Accanto alla Toscana, anche l’Umbria vide più volte i suoi pennelli in azione; in particolare, i centri in cui l’artista fu più attivo furono Orvieto, per la decorazione del Duomo, e Montefalco.
… E siamo qui, a Montefalco, proiettati con la mente (e si spera presto di persona) nel cuore dell’abside della chiesa di San Francesco. Nella luce che filtra dalla vetrata, si animano dinnanzi a noi le scene della vita di san Francesco d’Assisi, che risplendono con i loro colori freschi di restauro. Dodici riquadri in tutto, ma con più episodi raggruppati assieme, per un totale di ventotto tematiche diverse. A sostenere e contornare il tutto, splendidi costoloni ricoperti del tipico motivo umbro a “piume di pavone” azzurre.

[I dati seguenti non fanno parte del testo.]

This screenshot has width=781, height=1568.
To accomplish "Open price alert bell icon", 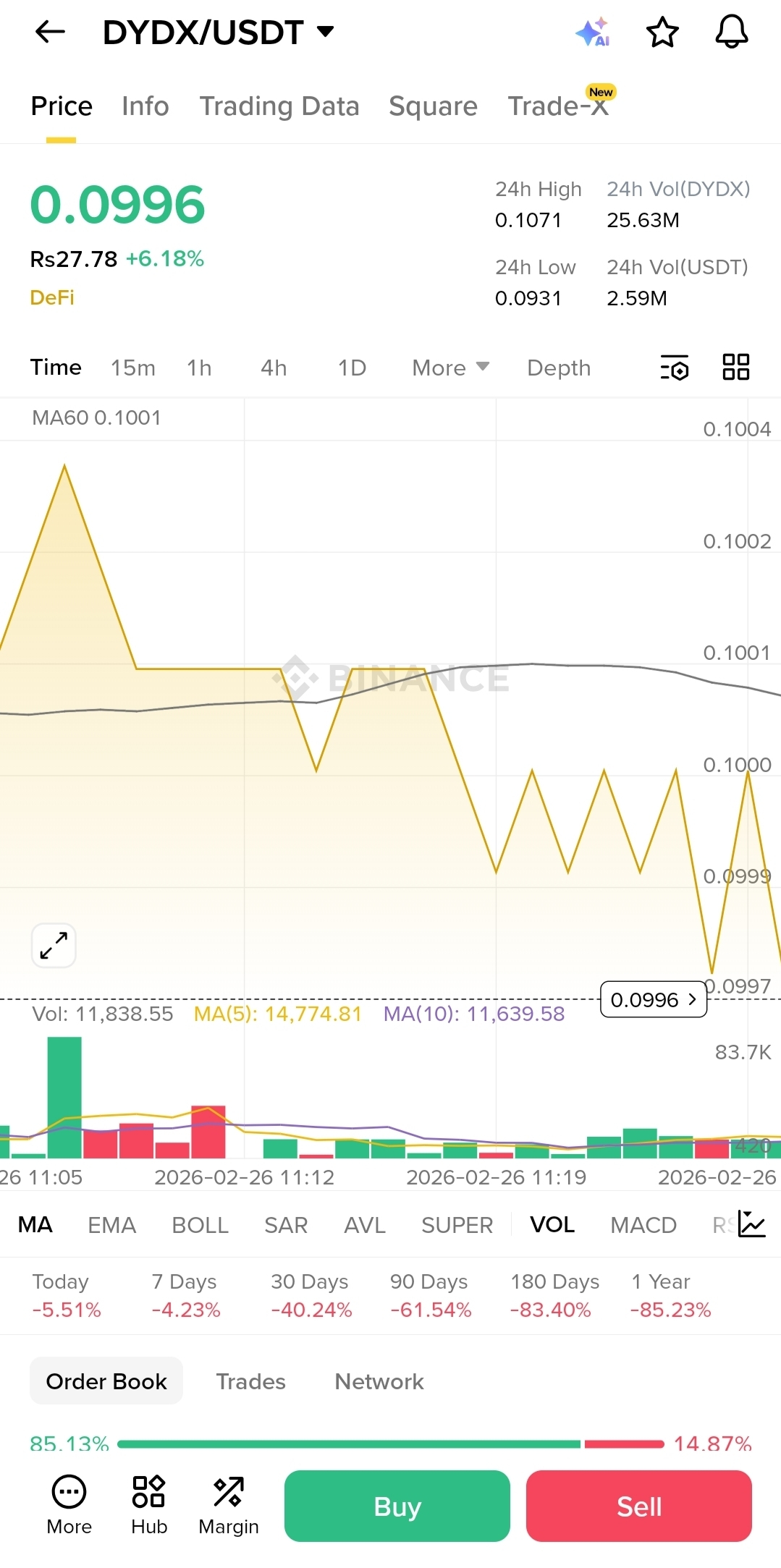I will 732,32.
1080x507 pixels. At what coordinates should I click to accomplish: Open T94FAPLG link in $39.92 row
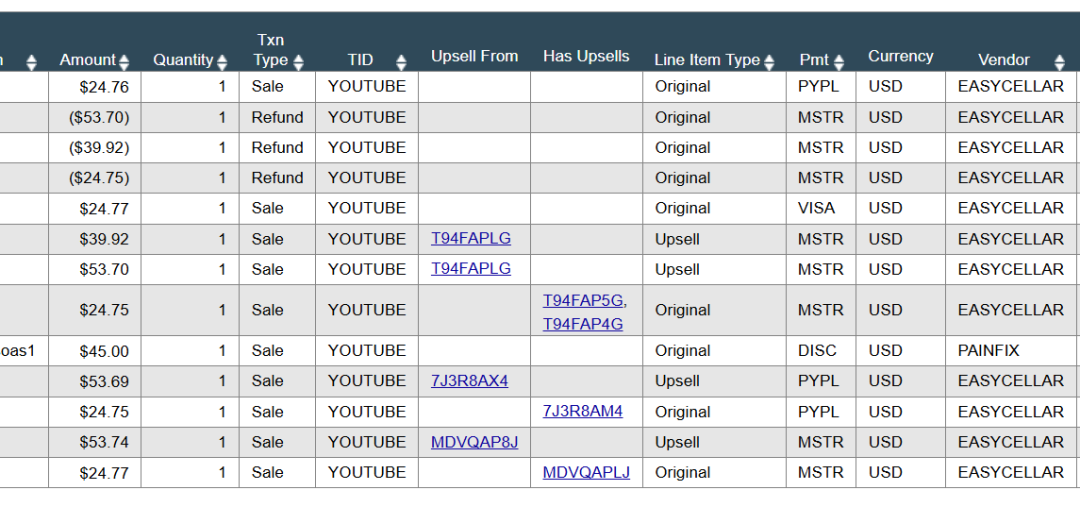click(471, 239)
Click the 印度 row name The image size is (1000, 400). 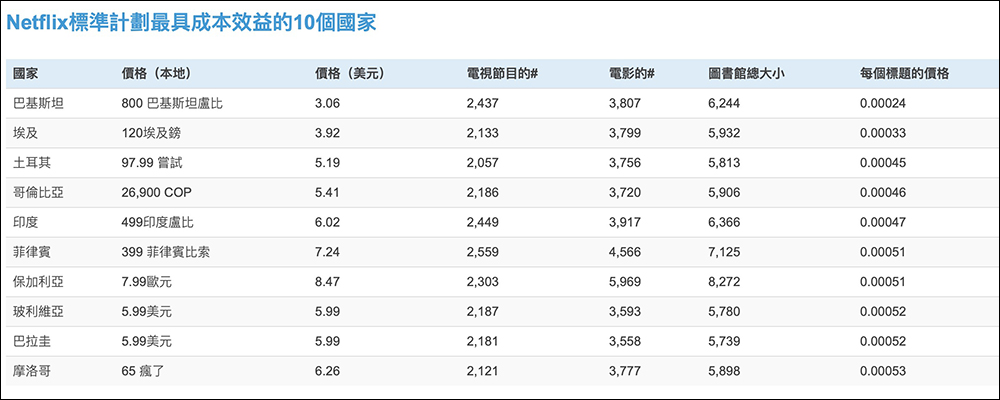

Partendo da sinistra in basso, e procedendo verso destra, registro dopo registro, possiamo rivestire i panni di quei pauperes (poveri non istruiti), che nei secoli passati apprendevano le vite dei santi leggendo le immagini. Affreschi come questi, infatti, sono un ottimo esempio di “Biblia pauperum” (Bibbia dei poveri), voluti dai committenti con il doppio obiettivo di decorare e istruire.
In questo caso, il committente fu fra’ Jacopo da Montefalco, colto membro dell’Ordine dei Frati Minori, che volle rendere onore a san Francesco con un nuovo ciclo di affreschi che adornasse la chiesa a lui dedicata. Benozzo Gozzoli, chiamato a portare a termine questo incarico prestigioso, seguì le linee guida del dotto frate, ispirandosi a tre diverse fonti. Prima di tutte (piuttosto scontata), erano gli affreschi di analogo soggetto dipinti da Giotto nella vicina Assisi; poi vi era la “Legenda Maior” di Bonaventura da Bagnoregio (biografia ufficiale di Francesco dal 1266); infine, un testo di tradizione locale, la “Leggenda dei Tre Compagni”, che narrava alcuni aneddoti inediti non presenti altrove.
Ciò che ne venne fuori, lo potete vedere da voi. Un tripudio di colori brillanti, che illustrano i miracoli di san Francesco e alcune curiose vicende poco note. La cosa che più rimane di tutte quelle scene, però, si può gustare solo dopo aver passeggiate per i vicoli di Montefalco e le sue vigne di contorno. Se fate attenzione all’episodio che raffigura al contempo la “Predica agli uccelli” e la “Benedizione di Montefalco”, e vi concentrate sul paesaggio di sfondo, noterete qualcosa di familiare. Quella che è la “Strada dei Vini” percorsa per arrivare lassù oggi, è la stessa che solca quei colli dipinti. Le vigne di Sagrantino che luccicano al sole contemporaneo, non si allontanano troppo da quelle dipinte. E gli agglomerati di case lì nell’abside, non sono altro che la vicina Bevagna, Assisi sotto il Subasio, Spello e, ovviamente, Montefalco.
Ecco. Ecco ciò che di speciale hanno gli affreschi di Benozzo Gozzoli nella chiesa di san Francesco. Sono dipinti capaci di creare un ponte tra passato e presente, tra Rinascimento e Nuovo Millennio. Il tutto all’insegna dell’arte… e del buon vino.
Consigli di lettura:
Guida al Museo Comunale di San Francesco a Montefalco
A cura di: B. Toscano, M. Montella
Giunti, 1999
Una guida breve, ma interessante sui capolavori conservati nel complesso della chiesa di San Francesco, con qualche utile inserto di contorno che aiuta a completare le lacune conoscitive e ad apprezzare le opere.